TASK PROMPT:
Could you print each line of the material below exactly?

[Opening SUPPLIED MATERIAL section]

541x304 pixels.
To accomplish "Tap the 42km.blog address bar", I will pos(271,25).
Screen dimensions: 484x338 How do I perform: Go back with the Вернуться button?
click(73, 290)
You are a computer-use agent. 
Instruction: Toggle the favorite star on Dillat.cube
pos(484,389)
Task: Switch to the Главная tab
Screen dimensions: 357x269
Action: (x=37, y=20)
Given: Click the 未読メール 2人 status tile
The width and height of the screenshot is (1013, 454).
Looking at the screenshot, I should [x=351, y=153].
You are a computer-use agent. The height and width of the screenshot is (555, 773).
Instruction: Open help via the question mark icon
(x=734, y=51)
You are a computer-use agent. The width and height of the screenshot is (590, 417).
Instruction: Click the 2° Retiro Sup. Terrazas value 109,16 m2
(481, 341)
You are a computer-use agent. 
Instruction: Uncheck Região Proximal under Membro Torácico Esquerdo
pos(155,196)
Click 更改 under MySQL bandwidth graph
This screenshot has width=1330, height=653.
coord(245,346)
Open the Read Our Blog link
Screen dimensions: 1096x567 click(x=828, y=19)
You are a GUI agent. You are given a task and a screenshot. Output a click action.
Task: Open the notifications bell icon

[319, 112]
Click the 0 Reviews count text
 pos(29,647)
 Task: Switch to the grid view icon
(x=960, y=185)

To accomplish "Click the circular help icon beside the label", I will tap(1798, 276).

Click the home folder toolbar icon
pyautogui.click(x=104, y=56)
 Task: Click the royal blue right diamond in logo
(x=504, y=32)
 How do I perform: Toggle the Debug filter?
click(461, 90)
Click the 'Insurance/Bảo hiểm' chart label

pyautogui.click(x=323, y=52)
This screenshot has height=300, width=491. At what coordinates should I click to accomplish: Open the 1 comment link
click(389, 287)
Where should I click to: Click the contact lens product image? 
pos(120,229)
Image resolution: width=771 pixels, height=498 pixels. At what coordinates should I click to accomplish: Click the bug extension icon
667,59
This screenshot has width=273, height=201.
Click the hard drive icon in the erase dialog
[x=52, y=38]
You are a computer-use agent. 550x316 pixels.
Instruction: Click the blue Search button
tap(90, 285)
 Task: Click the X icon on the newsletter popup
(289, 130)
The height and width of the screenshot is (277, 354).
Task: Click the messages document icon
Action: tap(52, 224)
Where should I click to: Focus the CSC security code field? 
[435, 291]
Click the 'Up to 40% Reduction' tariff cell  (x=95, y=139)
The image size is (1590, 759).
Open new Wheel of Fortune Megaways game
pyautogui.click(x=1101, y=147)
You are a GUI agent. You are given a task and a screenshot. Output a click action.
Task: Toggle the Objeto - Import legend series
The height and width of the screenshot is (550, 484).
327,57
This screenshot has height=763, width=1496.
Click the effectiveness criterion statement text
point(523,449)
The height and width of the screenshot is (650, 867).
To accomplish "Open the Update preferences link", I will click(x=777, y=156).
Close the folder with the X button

[Closing SUPPLIED MATERIAL section]

THE COMPLETED TASK:
541x304 pixels.
To accomplish "Tap the 42km.blog address bar", I will pos(271,25).
Screen dimensions: 484x338 How do I perform: Go back with the Вернуться button?
click(73, 290)
You are a computer-use agent. 
Instruction: Toggle the favorite star on Dillat.cube
pos(484,389)
Task: Switch to the Главная tab
Screen dimensions: 357x269
Action: (x=37, y=20)
Given: Click the 未読メール 2人 status tile
The width and height of the screenshot is (1013, 454).
Looking at the screenshot, I should [x=351, y=153].
You are a computer-use agent. The height and width of the screenshot is (555, 773).
Instruction: Open help via the question mark icon
(x=734, y=51)
You are a computer-use agent. The width and height of the screenshot is (590, 417).
Instruction: Click the 2° Retiro Sup. Terrazas value 109,16 m2
(481, 341)
You are a computer-use agent. 
Instruction: Uncheck Região Proximal under Membro Torácico Esquerdo
pos(155,196)
Click 更改 under MySQL bandwidth graph
This screenshot has width=1330, height=653.
coord(245,346)
Open the Read Our Blog link
Screen dimensions: 1096x567 click(x=828, y=19)
You are a GUI agent. You are given a task and a screenshot. Output a click action.
Task: Open the notifications bell icon

[319, 112]
Click the 0 Reviews count text
 pos(29,647)
 Task: Switch to the grid view icon
(x=960, y=185)

To accomplish "Click the circular help icon beside the label", I will tap(1798, 276).

Click the home folder toolbar icon
pyautogui.click(x=104, y=56)
 Task: Click the royal blue right diamond in logo
(x=504, y=32)
 How do I perform: Toggle the Debug filter?
click(461, 90)
Click the 'Insurance/Bảo hiểm' chart label

pyautogui.click(x=323, y=52)
This screenshot has height=300, width=491. At what coordinates should I click to accomplish: Open the 1 comment link
click(389, 287)
Where should I click to: Click the contact lens product image? 
pos(120,229)
Image resolution: width=771 pixels, height=498 pixels. At what coordinates should I click to accomplish: Click the bug extension icon
667,59
This screenshot has width=273, height=201.
Click the hard drive icon in the erase dialog
[x=52, y=38]
You are a computer-use agent. 550x316 pixels.
Instruction: Click the blue Search button
tap(90, 285)
 Task: Click the X icon on the newsletter popup
(289, 130)
The height and width of the screenshot is (277, 354).
Task: Click the messages document icon
Action: tap(52, 224)
Where should I click to: Focus the CSC security code field? 
[435, 291]
Click the 'Up to 40% Reduction' tariff cell  (x=95, y=139)
The image size is (1590, 759).
Open new Wheel of Fortune Megaways game
pyautogui.click(x=1101, y=147)
You are a GUI agent. You are given a task and a screenshot. Output a click action.
Task: Toggle the Objeto - Import legend series
The height and width of the screenshot is (550, 484).
327,57
This screenshot has height=763, width=1496.
Click the effectiveness criterion statement text
point(523,449)
The height and width of the screenshot is (650, 867).
To accomplish "Open the Update preferences link", I will click(x=777, y=156).
Close the folder with the X button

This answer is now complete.